:: Reading passage ::
[Start of Attachment]

## Motivation:

To understand the potential effectiveness of a peer-to-peer not-a-tracing(NAT) system against an unknown pathogen, we may consider how a data-driven approach to defining an infection risk function $\mathcal{R}$ at each node of a graph may allow us to allocate limited testing capacity in a rational manner. Key challenges shall become clear after we have analysed the structure of our problem.

Initially, it appears that the main challenge involves finding a reliable definition of $\mathcal{R}$ when we are in the low-data regime.

## Graph structure and state space:

We shall assume that our graph is a small world network sampled from an epidemiological state space:

a. Each node $v_i \in V$ represents an individual whose set of neighbours(i.e. physical contacts) may be represented by $\mathcal{N}(v_i) \subset V$.

b. We shall assume that at any instant a particular node is either susceptible or infected, so for a graph with $N$ nodes there are $2^N$ possible states.

## Data collection:

We shall assume that individuals in this social network use a NAT app where:

a. They log clinically relevant phenotypic data(aka phenotypic space): age, biological sex, pre-existing medical conditions

b. Symptoms(aka symptom space): cough, sore throat, temperature, sense of smell

We may assume that symptoms shall be logged on a daily basis.

[End of Attachment]

(Collection entries)
[Start of Attachment]

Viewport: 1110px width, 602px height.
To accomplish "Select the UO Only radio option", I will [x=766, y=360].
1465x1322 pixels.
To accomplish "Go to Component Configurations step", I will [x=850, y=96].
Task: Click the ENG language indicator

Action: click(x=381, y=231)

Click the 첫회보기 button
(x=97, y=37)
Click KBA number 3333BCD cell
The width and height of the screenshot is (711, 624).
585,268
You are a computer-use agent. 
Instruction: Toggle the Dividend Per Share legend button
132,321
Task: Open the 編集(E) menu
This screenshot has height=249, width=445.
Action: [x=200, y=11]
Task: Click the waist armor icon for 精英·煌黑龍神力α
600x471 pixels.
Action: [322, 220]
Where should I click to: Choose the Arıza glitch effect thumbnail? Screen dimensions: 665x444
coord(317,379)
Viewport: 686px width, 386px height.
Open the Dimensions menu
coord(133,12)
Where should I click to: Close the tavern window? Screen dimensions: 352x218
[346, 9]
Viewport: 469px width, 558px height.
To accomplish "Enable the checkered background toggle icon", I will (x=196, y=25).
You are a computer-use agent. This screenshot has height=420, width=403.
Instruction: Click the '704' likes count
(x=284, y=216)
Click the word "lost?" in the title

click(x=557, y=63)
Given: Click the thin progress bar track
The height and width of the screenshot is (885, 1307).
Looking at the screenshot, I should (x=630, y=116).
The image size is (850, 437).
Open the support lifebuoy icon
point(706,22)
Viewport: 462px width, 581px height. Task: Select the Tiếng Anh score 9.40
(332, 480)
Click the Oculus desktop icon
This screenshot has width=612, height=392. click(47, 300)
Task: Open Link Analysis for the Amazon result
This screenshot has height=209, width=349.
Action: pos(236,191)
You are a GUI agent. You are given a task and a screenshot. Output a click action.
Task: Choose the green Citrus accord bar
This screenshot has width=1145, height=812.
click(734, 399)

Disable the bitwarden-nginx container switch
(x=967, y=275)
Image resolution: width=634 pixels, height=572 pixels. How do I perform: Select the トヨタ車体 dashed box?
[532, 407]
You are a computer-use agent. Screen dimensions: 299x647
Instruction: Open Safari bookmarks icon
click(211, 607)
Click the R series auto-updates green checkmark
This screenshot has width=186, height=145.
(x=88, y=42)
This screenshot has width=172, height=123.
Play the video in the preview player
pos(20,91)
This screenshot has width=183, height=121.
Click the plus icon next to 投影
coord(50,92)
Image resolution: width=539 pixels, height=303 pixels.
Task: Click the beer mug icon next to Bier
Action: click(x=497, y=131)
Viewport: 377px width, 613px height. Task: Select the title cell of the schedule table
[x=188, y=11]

[End of Attachment]

:: What is needed ::
Copy the portion of the text about the NAT system from "Initially, it appears" through "are $2^N$ possible states.", renaming "small world network" to "scale-free network" wherever it occurs. The rows are separate material, independent of the text about the NAT system.

:: Written response ::
Initially, it appears that the main challenge involves finding a reliable definition of $\mathcal{R}$ when we are in the low-data regime.

## Graph structure and state space:

We shall assume that our graph is a scale-free network sampled from an epidemiological state space:

a. Each node $v_i \in V$ represents an individual whose set of neighbours(i.e. physical contacts) may be represented by $\mathcal{N}(v_i) \subset V$.

b. We shall assume that at any instant a particular node is either susceptible or infected, so for a graph with $N$ nodes there are $2^N$ possible states.